Activity.
Nothing is needed except the lines below that run from the one with "You are a computer-use agent. Viewport: 744px" through the one with "Task: Click the plus icon beside", repeated exactly.

Source data.

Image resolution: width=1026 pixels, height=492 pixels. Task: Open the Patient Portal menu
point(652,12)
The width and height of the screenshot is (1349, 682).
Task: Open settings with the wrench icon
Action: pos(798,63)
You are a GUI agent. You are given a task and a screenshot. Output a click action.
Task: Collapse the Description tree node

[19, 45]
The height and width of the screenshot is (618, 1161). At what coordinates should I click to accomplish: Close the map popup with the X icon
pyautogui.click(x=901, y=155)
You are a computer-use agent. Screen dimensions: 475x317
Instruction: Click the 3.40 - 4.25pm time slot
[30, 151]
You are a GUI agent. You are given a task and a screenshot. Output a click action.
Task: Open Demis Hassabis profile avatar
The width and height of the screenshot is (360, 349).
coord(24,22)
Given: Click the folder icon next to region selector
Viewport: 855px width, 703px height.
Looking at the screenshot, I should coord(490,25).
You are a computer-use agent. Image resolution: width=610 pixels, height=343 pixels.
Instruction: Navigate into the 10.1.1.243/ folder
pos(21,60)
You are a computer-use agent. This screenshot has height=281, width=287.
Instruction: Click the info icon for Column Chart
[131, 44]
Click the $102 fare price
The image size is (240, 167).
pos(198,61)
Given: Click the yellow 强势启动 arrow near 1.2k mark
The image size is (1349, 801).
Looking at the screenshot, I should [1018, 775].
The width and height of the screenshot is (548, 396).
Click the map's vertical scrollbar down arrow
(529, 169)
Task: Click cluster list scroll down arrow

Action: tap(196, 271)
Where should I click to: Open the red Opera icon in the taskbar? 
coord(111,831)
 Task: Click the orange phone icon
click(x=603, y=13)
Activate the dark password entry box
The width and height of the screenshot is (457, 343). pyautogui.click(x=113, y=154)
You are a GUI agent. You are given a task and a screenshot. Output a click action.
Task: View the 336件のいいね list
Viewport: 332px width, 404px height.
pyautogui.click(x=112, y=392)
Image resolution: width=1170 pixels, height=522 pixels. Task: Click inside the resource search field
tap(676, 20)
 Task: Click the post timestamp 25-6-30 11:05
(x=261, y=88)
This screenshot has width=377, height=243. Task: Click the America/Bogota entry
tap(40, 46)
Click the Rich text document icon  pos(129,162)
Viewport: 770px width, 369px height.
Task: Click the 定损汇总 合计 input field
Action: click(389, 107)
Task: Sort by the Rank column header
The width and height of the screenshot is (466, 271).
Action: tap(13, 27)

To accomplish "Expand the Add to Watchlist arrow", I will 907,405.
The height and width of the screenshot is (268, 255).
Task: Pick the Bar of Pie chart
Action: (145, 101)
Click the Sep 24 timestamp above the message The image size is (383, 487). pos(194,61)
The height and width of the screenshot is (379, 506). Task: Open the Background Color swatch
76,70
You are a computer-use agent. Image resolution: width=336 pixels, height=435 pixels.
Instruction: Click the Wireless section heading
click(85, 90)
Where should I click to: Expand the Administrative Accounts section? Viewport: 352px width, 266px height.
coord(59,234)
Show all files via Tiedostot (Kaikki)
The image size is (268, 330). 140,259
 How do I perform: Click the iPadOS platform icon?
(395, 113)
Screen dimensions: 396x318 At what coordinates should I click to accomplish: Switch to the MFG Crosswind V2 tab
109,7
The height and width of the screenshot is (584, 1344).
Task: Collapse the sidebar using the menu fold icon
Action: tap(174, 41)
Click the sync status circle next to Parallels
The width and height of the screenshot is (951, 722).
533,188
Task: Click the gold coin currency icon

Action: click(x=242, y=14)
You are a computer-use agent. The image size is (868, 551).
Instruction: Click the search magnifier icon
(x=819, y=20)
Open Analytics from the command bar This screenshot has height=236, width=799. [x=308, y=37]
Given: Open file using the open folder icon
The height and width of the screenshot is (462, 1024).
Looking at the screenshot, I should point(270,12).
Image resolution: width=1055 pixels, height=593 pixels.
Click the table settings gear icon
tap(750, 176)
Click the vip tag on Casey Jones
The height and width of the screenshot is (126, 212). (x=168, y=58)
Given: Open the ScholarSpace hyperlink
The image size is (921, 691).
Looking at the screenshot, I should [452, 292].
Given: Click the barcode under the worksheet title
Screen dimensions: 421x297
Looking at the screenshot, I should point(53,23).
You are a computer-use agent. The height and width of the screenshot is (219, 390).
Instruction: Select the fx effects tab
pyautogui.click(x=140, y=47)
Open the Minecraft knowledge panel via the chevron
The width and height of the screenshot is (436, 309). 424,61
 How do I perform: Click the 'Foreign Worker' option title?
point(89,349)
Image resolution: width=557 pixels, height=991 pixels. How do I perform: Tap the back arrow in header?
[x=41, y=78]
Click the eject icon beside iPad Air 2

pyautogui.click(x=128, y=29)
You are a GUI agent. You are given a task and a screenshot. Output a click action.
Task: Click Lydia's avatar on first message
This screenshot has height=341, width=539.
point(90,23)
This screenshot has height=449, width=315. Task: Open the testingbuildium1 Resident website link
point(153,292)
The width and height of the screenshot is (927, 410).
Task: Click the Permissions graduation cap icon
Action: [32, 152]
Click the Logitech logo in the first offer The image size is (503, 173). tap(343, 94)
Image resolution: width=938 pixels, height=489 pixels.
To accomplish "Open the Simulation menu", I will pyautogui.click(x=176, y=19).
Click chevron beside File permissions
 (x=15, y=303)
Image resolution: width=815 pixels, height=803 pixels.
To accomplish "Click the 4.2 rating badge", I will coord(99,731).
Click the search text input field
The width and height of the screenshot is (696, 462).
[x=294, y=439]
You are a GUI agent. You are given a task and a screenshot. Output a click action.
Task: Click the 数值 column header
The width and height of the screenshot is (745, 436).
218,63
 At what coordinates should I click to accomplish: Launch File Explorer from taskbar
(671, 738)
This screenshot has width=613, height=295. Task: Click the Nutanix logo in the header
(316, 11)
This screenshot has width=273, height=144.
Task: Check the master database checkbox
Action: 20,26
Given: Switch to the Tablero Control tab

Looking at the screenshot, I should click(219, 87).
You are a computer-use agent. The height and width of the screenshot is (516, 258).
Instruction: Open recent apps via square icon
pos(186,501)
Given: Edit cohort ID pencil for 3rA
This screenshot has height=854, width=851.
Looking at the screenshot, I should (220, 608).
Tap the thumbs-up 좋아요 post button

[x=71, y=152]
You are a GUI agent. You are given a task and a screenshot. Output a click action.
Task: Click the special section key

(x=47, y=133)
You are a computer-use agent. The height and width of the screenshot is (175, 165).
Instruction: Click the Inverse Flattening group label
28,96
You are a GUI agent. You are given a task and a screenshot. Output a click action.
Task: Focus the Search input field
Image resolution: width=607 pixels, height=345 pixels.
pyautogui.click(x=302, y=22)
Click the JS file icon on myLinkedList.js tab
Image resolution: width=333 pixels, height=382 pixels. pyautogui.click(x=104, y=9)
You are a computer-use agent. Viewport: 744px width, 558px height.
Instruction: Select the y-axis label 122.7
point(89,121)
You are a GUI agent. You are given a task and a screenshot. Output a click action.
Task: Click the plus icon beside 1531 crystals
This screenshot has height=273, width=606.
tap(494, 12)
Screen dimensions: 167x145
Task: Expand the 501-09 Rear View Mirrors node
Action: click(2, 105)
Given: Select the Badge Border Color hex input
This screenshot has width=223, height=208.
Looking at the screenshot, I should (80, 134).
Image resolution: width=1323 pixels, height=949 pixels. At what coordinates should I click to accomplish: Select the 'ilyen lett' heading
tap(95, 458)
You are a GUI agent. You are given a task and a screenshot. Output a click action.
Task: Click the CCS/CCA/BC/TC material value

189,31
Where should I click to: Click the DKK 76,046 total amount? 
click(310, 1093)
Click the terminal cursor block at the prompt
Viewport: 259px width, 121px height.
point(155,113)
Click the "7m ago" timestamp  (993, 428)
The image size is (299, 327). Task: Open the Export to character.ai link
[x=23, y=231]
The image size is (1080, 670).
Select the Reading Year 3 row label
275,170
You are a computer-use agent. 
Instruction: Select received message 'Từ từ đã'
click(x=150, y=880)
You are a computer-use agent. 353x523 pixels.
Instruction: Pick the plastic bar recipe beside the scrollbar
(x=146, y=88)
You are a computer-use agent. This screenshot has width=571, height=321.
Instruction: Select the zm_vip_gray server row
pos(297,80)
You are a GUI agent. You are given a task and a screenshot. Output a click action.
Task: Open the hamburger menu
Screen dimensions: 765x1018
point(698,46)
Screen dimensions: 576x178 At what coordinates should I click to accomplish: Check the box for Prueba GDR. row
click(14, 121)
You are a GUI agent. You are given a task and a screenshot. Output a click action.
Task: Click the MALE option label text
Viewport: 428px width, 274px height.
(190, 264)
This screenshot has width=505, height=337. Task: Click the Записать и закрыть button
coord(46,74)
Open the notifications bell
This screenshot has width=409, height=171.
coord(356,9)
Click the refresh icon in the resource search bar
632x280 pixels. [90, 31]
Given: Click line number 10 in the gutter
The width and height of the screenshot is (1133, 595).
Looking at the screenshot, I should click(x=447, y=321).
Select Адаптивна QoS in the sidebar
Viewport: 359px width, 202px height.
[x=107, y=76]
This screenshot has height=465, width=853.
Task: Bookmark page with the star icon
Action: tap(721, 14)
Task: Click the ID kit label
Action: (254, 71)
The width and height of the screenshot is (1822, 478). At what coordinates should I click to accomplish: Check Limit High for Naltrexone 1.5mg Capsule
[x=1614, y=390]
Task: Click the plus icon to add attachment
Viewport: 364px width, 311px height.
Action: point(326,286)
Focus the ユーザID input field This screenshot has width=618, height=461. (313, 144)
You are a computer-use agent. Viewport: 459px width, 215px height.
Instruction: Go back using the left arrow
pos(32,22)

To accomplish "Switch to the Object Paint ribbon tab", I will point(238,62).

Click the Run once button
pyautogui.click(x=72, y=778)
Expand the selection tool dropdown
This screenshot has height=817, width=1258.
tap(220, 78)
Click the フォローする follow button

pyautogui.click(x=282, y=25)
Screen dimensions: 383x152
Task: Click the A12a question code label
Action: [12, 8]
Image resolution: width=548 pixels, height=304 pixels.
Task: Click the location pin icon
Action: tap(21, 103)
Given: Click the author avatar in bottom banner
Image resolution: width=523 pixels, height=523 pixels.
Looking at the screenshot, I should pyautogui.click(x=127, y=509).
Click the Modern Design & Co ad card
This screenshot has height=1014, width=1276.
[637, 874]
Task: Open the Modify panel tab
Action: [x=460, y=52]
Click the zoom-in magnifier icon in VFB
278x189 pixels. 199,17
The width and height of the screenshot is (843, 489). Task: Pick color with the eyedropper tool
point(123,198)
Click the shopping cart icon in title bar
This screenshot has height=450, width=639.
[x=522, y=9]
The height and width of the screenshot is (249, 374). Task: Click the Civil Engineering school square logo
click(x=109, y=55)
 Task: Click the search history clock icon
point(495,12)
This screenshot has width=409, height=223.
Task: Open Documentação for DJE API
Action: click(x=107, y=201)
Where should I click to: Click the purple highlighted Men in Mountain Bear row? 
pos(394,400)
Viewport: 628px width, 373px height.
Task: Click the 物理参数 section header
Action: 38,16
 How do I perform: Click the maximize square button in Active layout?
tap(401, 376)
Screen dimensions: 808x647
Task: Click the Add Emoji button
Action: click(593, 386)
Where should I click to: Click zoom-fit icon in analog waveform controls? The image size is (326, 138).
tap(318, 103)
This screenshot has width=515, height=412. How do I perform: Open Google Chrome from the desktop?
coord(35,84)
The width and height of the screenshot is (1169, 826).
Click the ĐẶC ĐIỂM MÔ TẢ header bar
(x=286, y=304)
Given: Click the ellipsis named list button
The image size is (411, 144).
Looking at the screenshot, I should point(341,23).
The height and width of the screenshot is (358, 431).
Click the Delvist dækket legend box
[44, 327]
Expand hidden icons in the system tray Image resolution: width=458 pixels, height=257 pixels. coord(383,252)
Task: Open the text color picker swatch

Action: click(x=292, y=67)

Written response.
You are a computer-use agent. Viewport: 744px width, 558px height.
Instruction: Select the y-axis label 122.7
point(89,121)
You are a GUI agent. You are given a task and a screenshot. Output a click action.
Task: Click the plus icon beside 1531 crystals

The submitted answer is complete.